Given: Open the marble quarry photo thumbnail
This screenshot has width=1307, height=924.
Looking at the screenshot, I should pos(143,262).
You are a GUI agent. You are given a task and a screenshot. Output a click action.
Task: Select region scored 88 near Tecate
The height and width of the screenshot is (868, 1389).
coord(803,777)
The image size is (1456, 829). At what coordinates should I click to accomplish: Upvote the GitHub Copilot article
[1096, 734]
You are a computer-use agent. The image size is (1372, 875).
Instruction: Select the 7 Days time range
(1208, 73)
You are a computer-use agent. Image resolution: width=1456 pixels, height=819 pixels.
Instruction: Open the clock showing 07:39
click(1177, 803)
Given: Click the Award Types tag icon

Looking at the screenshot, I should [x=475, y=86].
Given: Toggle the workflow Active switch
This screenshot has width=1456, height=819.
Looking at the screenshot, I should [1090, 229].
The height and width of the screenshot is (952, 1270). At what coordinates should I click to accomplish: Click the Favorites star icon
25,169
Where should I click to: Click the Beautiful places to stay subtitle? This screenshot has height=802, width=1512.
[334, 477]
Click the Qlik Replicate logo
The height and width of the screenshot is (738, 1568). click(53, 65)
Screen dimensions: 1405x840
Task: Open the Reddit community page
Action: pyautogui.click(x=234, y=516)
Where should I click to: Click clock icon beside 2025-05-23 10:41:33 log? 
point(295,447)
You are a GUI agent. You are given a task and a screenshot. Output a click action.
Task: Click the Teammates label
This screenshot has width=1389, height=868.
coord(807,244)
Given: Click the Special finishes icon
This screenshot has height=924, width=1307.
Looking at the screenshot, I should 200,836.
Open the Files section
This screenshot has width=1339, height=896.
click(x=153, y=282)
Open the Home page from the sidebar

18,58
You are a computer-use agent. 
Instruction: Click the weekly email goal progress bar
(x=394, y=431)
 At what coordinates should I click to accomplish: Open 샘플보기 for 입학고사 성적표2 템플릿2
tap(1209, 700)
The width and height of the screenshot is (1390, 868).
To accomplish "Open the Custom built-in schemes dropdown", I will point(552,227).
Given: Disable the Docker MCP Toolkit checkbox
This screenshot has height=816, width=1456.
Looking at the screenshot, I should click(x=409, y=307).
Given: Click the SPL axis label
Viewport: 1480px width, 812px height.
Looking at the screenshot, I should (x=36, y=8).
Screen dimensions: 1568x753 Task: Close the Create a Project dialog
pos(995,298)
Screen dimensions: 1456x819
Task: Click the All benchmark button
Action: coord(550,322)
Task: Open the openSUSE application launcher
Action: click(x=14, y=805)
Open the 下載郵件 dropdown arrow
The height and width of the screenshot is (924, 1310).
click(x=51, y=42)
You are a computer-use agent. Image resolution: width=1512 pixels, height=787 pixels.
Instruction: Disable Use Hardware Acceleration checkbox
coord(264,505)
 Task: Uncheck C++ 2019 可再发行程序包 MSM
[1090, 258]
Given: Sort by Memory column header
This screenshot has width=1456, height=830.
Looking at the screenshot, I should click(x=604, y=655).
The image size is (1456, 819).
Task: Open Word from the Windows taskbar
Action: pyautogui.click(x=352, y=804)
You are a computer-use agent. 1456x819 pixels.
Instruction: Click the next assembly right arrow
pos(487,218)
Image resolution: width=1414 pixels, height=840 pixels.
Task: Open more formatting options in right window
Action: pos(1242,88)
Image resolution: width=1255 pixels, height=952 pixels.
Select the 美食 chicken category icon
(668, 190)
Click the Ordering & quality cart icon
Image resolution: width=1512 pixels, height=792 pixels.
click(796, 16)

### EXERCISE GOAL:
Output the entire listing exactly as it appears above.

### WRITTEN SOLUTION:
Given: Open the marble quarry photo thumbnail
This screenshot has width=1307, height=924.
Looking at the screenshot, I should pos(143,262).
You are a GUI agent. You are given a task and a screenshot. Output a click action.
Task: Select region scored 88 near Tecate
The height and width of the screenshot is (868, 1389).
coord(803,777)
The image size is (1456, 829). At what coordinates should I click to accomplish: Upvote the GitHub Copilot article
[1096, 734]
You are a computer-use agent. The image size is (1372, 875).
Instruction: Select the 7 Days time range
(1208, 73)
You are a computer-use agent. Image resolution: width=1456 pixels, height=819 pixels.
Instruction: Open the clock showing 07:39
click(1177, 803)
Given: Click the Award Types tag icon

Looking at the screenshot, I should [x=475, y=86].
Given: Toggle the workflow Active switch
This screenshot has width=1456, height=819.
Looking at the screenshot, I should [1090, 229].
The height and width of the screenshot is (952, 1270). At what coordinates should I click to accomplish: Click the Favorites star icon
25,169
Where should I click to: Click the Beautiful places to stay subtitle? This screenshot has height=802, width=1512.
[334, 477]
Click the Qlik Replicate logo
The height and width of the screenshot is (738, 1568). click(53, 65)
Screen dimensions: 1405x840
Task: Open the Reddit community page
Action: pyautogui.click(x=234, y=516)
Where should I click to: Click clock icon beside 2025-05-23 10:41:33 log? 
point(295,447)
You are a GUI agent. You are given a task and a screenshot. Output a click action.
Task: Click the Teammates label
This screenshot has width=1389, height=868.
coord(807,244)
Given: Click the Special finishes icon
This screenshot has height=924, width=1307.
Looking at the screenshot, I should 200,836.
Open the Files section
This screenshot has width=1339, height=896.
click(x=153, y=282)
Open the Home page from the sidebar

18,58
You are a computer-use agent. 
Instruction: Click the weekly email goal progress bar
(x=394, y=431)
 At what coordinates should I click to accomplish: Open 샘플보기 for 입학고사 성적표2 템플릿2
tap(1209, 700)
The width and height of the screenshot is (1390, 868).
To accomplish "Open the Custom built-in schemes dropdown", I will point(552,227).
Given: Disable the Docker MCP Toolkit checkbox
This screenshot has height=816, width=1456.
Looking at the screenshot, I should click(x=409, y=307).
Given: Click the SPL axis label
Viewport: 1480px width, 812px height.
Looking at the screenshot, I should (x=36, y=8).
Screen dimensions: 1568x753 Task: Close the Create a Project dialog
pos(995,298)
Screen dimensions: 1456x819
Task: Click the All benchmark button
Action: coord(550,322)
Task: Open the openSUSE application launcher
Action: click(x=14, y=805)
Open the 下載郵件 dropdown arrow
The height and width of the screenshot is (924, 1310).
click(x=51, y=42)
You are a computer-use agent. Image resolution: width=1512 pixels, height=787 pixels.
Instruction: Disable Use Hardware Acceleration checkbox
coord(264,505)
 Task: Uncheck C++ 2019 可再发行程序包 MSM
[1090, 258]
Given: Sort by Memory column header
This screenshot has width=1456, height=830.
Looking at the screenshot, I should click(x=604, y=655).
The image size is (1456, 819).
Task: Open Word from the Windows taskbar
Action: pyautogui.click(x=352, y=804)
You are a computer-use agent. 1456x819 pixels.
Instruction: Click the next assembly right arrow
pos(487,218)
Image resolution: width=1414 pixels, height=840 pixels.
Task: Open more formatting options in right window
Action: pos(1242,88)
Image resolution: width=1255 pixels, height=952 pixels.
Select the 美食 chicken category icon
(668, 190)
Click the Ordering & quality cart icon
Image resolution: width=1512 pixels, height=792 pixels.
click(796, 16)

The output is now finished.